Cronkright’s newest book, “Wire Fraud in Real Estate: The Complete Guide,” delves into some of the ways these emails and transactions are hacked, but the bulk of the risk comes from weak cybersecurity and information hygiene by someone legitimately involved in the transaction.

“We’re not using two-factor authentication. We’re not using secure passwords,” he said. “If these were done on a broader scale with real estate agents, lenders, buyers and sellers, a lot could be alleviated.

In addition to better passwords and stronger account security, experts also recommend you:

Be wary of urgent or rush requests.

“As a general rule throughout the process, remember that no one should be pressuring you to make a rushed decision, and no one should have any issue with verifying information or explaining why things have changed, especially if it pertains to sending huge amounts of your hard-earned money to a third party.” — Shah

Make sure you’re sending documents safely.

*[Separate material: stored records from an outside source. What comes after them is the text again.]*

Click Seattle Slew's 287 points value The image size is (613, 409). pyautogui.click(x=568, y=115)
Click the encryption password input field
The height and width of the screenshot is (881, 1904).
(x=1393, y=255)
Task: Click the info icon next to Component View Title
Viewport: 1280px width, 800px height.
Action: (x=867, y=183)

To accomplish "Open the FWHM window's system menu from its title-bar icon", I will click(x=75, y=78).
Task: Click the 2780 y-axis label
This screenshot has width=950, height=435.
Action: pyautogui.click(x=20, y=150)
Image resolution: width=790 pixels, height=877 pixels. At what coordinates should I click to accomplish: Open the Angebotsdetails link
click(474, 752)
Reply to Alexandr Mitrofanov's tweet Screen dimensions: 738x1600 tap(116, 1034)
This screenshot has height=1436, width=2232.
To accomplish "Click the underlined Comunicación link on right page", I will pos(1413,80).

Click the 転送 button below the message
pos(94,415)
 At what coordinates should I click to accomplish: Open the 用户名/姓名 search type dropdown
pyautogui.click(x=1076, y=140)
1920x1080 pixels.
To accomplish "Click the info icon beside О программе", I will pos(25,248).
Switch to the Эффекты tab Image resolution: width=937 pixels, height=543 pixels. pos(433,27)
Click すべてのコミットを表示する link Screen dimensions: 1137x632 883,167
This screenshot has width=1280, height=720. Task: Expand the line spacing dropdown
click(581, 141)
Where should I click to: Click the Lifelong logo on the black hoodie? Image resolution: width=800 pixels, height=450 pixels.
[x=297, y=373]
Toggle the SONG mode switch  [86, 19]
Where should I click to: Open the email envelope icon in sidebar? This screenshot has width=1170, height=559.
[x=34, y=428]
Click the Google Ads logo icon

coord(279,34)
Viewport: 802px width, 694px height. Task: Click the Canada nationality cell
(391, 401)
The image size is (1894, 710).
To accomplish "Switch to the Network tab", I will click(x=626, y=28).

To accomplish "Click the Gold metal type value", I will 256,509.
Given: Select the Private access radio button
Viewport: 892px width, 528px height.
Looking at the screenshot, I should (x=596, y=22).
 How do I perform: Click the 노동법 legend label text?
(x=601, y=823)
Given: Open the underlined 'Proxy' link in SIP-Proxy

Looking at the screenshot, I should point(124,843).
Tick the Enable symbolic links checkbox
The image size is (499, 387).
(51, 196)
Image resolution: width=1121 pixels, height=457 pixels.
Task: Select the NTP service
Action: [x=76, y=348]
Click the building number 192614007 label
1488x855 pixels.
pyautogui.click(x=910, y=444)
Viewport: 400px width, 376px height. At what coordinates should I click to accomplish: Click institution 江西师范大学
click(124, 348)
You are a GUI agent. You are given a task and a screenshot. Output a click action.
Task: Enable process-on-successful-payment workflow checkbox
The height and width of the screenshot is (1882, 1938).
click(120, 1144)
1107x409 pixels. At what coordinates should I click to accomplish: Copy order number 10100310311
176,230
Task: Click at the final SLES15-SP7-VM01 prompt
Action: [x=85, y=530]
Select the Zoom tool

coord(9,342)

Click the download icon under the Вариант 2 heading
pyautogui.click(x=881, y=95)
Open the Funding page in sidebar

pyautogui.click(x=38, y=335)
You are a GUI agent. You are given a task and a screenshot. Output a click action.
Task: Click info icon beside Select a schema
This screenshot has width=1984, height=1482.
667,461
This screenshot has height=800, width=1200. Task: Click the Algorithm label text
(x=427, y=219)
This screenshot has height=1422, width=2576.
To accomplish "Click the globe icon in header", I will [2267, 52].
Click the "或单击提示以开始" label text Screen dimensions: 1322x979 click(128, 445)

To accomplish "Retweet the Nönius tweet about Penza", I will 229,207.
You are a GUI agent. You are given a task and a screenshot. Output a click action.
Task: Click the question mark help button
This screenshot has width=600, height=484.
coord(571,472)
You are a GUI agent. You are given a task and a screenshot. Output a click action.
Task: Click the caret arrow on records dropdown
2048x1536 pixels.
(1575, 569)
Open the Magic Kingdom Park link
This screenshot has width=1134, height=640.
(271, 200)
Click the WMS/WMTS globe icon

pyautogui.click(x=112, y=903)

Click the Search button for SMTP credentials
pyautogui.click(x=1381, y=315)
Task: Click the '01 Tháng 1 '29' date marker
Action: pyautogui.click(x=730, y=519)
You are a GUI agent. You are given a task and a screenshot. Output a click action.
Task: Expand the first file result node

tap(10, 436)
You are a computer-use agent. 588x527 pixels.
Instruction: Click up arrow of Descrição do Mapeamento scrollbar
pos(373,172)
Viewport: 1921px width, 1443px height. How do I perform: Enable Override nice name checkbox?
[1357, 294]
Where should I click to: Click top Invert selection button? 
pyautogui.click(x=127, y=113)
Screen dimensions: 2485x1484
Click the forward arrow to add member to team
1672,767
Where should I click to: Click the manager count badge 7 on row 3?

“Real estate agents, at times, freely send around contracts as PDF attachments. These are documents containing incredibly personal and sensitive information—everything from the price, deposit terms, loan amounts, closing dates, etc. Instead of sharing these documents via email, which is proven to be less secure, it’s advisable to share them through a transaction management system such as Instanet or Dotloop.” — Hunt

Voice-verify wiring instructions.

“Before sending a wire transfer, call the recipient to verify account information.  If you have any doubt, call the sender of an email to verify that they sent it to you, especially if it requests that you do something unusual or that you forward sensitive information.” — Adam Swanson, real estate attorney

Watch for changes.

Beware of any new or changed information. You can’t trust wiring information that comes over email. You cannot trust changed wiring information. The probability of that changing is so low. It’s just not going to happen—not in a 30-day window.” — Cronkright

Double-check email addresses.

“When communicating with anyone involved in the transaction, make sure that the email address is the same email that you’ve been corresponding with since the beginning of the transaction. Throughout the transaction, be on the lookout for inconsistencies such as changes in email addresses, the name attached to the email address and the phone number listed in the email signature. Whenever you’re unsure about something, call the person by finding a public phone number via a web search or a phone number you’ve used before, especially since the email may not actually be coming from your agent or representative.” — Shah

Steps After You’ve Been Victimized

If you do find yourself a victim of real estate wire fraud, time is of the essence if you want to recover your losses.

Shah instructs victims to “Contact your bank immediately of the fraud, alert your local law enforcement as well as the FBI, and everyone that you’ve been in contact with for the transaction itself. Timing is critical here, since the sooner you alert the bank and law enforcement, the greater the chances of success of recovering your money. “

For a full breakdown of what to do when wire fraud occurs, see Cronkright’s “When Minutes Matter” recovery guide and report the incident to the FBI’s Internet Crime Complaint Center immediately.